?Michael Patrick O’Brien, a lawyer with Parsons Behle & Latimer in Salt Lake City, has been practicing employment law since the Reagan administration. In 2001, he was named Utah State Bar Employment Lawyer of the Year. He’s also the author of Monastery Mornings (Paraclete Press, 2021), a book about growing up in a most unusual place—a Catholic Trappist monastery in rural northern Utah.
Here are some of his observations and reflections on his nearly 50 years of employment law practice.
In your career, what would you say are the biggest changes that have occurred regarding employment law and litigation?
There are so many more laws and regulations impacting the workplace today than when I started practicing law in 1986. These laws originate at all levels of government now—federal, state, agency and local. To compound this seismic change, more employers are multistate instead of just local, and many more employees work remotely, which means the first question a competent employment lawyer must ask a client today, before giving advice, is “Where does your employee live?” A good example of this change is a PTO [paid time off] policy review project we just completed for a client. This would have been a relatively simple task back in 1986. Today, that client has employees in a dozen different states, half of which have unique paid-leave law statutes. Giving HR law advice used to be providing a blanket of comfort for a client; now we must assemble a patchwork quilt!
What changes have you seen in the HR profession?
In some ways, the more things change, the more they stay the same. I’ve been blessed to have HR folks as clients. They are smart, hardworking, devoted, team-focused, compassionate and lots of fun. None of that has changed.
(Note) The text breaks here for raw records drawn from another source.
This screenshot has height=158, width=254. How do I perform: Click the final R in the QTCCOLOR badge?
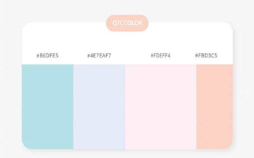click(x=140, y=23)
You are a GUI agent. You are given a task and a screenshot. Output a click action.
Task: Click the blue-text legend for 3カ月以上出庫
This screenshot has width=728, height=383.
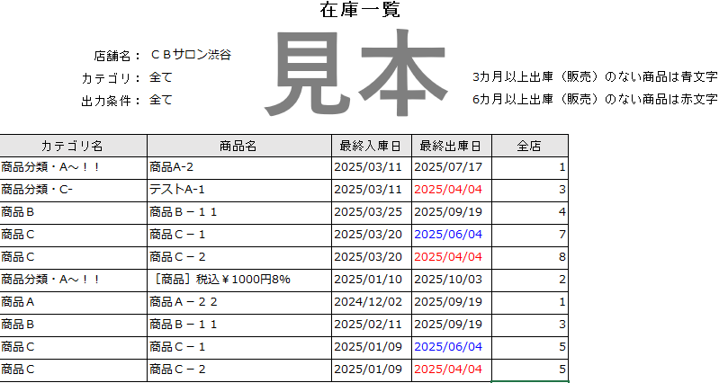coord(594,77)
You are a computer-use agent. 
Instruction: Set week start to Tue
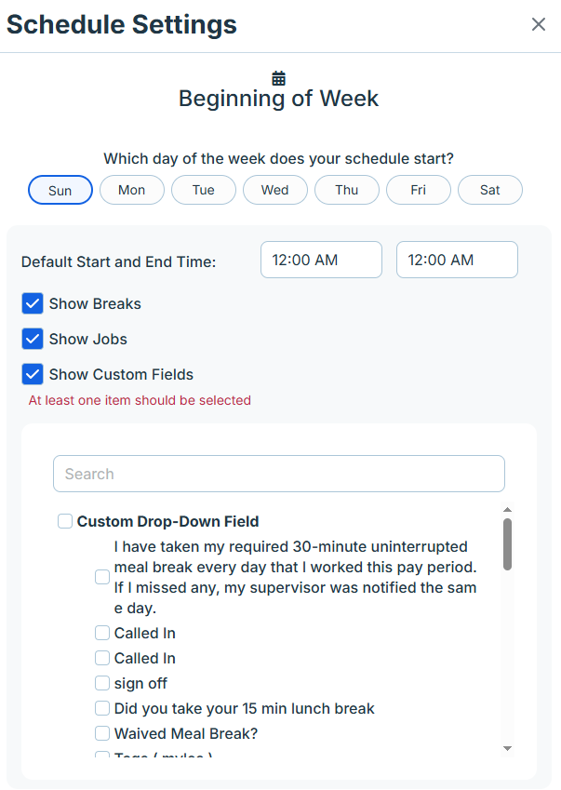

What has changed for them, from my legal vantagepoint, is the complexity and risk associated with their jobs. Regarding complexity, see my answer above. Regarding risk, when I started practicing law, the only professionals who really had to worry about malpractice claims were doctors and lawyers. Now, it seems like most employment claims involve some element of what I call “HR or supervisor malpractice,” alleging not just a violation of laws or rights, but also that the involved manager deliberately or negligently messed up or made things worse. It is an intense and difficult spotlight to work under.
What’s the most outlandish case you ever had?
There’s so much that it’s hard to choose only one. Sometimes, the “evidence” in a case is so graphic I must warn my assistants it might burn their eyes if they look at it. The plaintiffs/employees can be an eyeful, too. One dropped his case immediately after I asked him about his criminal record. Another had been arrested for trying to carry a gun into the airport, so we interviewed him in the courthouse after he walked through the metal detector. My favorite plaintiff-behaving-badly example is the fellow who—while his claim was still pending—dressed up as a T-Rex and paraded in protest in front of the courthouse. It may be the only part of his case that had any teeth in it!
For HR professionals desiring to protect their employers from claims and litigation, what are your top five pieces of advice?
- Know the applicable law and comply with it. Get competent help on—and ask questions about—legal issues if/when you need it.
- Know the facts, and get all sides of the story, before you make a decision on how to comply with the law or deal with a workplace issue.
- Take a breath before you take an action, which hopefully will give you an opportunity to think again and ensure that your proposed action is the right/best one.
- Document what you did and why, and make sure your supervisors do the same thing.
- Be kind and humane. If you deny someone their dignity, even when giving them difficult news, you significantly increase the chances they will call a lawyer and try to find a way to sue the heck out of you.
Looking back on your employment law career, what are you most grateful for?
I am grateful I can do interesting work about interesting issues with interesting people and get paid for it, too! I work almost exclusively with employers, which I believe is one of the best ways to promote one of my core personal values—helping people find and keep jobs without worrying about discrimination or harassment based on their race, sex, age, sexual orientation, disability and many other protected classes. I also am proud to belong to a legal profession which, by and large, dedicates itself to the self-evident principle that all people are created equal, that they are endowed by their Creator with certain unalienable rights, that among these are life, liberty and the pursuit of happiness.